Le tiró el paquete y después la caja de cerillas. La mujer encendió uno y se estiró. Su cara blanca, cruzada de venillas azules se agitó. Bostezó.
– ¿Cuándo te vas? -preguntó el hombre.
– Ahora mismo -hizo una pausa-, si no me duermo.
– Cuando vuelva no te quiero ver aquí.
– ¿Vas a venir luego, Chema?
– No sé.
Volvió a bostezar El hombre gruñó algo, se colocó un pantalón de pana descolorido, un suéter negro muy estrecho y se calzó unas zapatillas de tenis.
– Pues a lo mejor me voy luego con la Puri -dijo la mujer.
– Siempre estás en el jodido bingo -dijo sin quitarse el cigarrillo de la boca-. Eres más tonta que Abundio. Ahí os dejáis toda la pasta.
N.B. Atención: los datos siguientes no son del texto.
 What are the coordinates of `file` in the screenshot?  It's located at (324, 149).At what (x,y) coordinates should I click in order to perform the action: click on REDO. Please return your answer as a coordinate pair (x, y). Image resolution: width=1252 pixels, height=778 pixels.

La mujer se encogió de hombros.
– Me gusta -dijo.
– A lo mejor me acerco más tarde a verte. Espérame en el club.
La mujer no contestó y el tipo abrió la puerta y la cerró de un portazo.
El bar estaba enfrente y era una antigua casa de peones camineros a la que habían pintado la fachada de azul y colocado un cartel en la puerta en el que ponía Bar El Tropezón, Vinos y Cervezas.
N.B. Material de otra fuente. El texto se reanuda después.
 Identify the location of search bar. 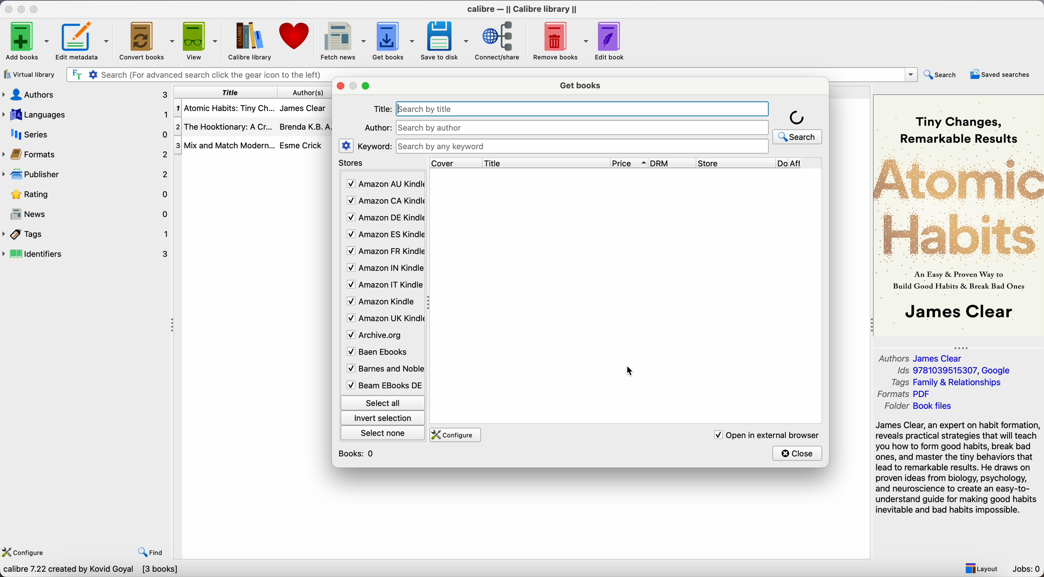
(584, 127).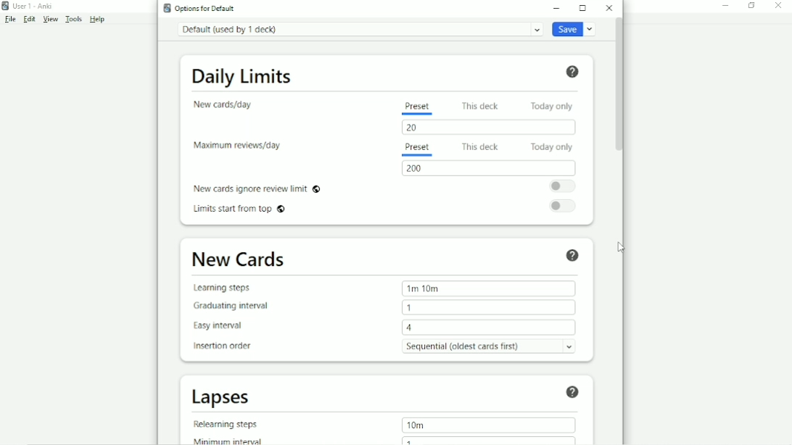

La puerta estaba abierta y su interior era oscuro y fresco. El mostrador era demasiado alto y estaba pintado también de azul. Había dos hombres acodados en él que bebían vino en silencio. Uno llevaba una boina y el otro era gordo.
El hombre llamado Chema entró y golpeó el mostrador.
– ¡Vicente! -llamó.
De uno de los rincones surgió una voz:
– ¡Chema, eh Chema! ¡Estoy aquí!
Alguien agitaba un bastón, sentado junto a la pared del fondo. Había cinco o seis mesas y sólo una de ellas estaba ocupada. El hombre sentado en el rincón volvió a hablar:
– ¡Estoy aquí! -gritó.
Vicente salió del interior del bar.
– Chema, te están buscando -dijo. Era un sujeto alto y desgarbado, mal afeitado y con una nuez que le sobresalía del cuello como si se hubiese tragado un vaso-. ¿Se te ha atragantado el gatillazo, eh? -se rió.
El llamado Chema, lo miró y no contestó. Se acercó hasta el rincón y saludó al que le aguardaba.
– ¿Qué te trae por aquí, Miguel? -le golpeó el hombro-. ¿Qué pasa?
El hombre del bastón sonrió. Sus abultados labios mostraron unos dientes blancos, grandes y parejos.
– Siéntate, Chema. ¿Tomamos algo? Pídeme una cerveza.
El aludido asintió y se dirigió al hombre del mostrador.
– ¡Vicente, trae dos cañas!
Se sentó con la silla al revés y tamborileó la mesa con los dedos.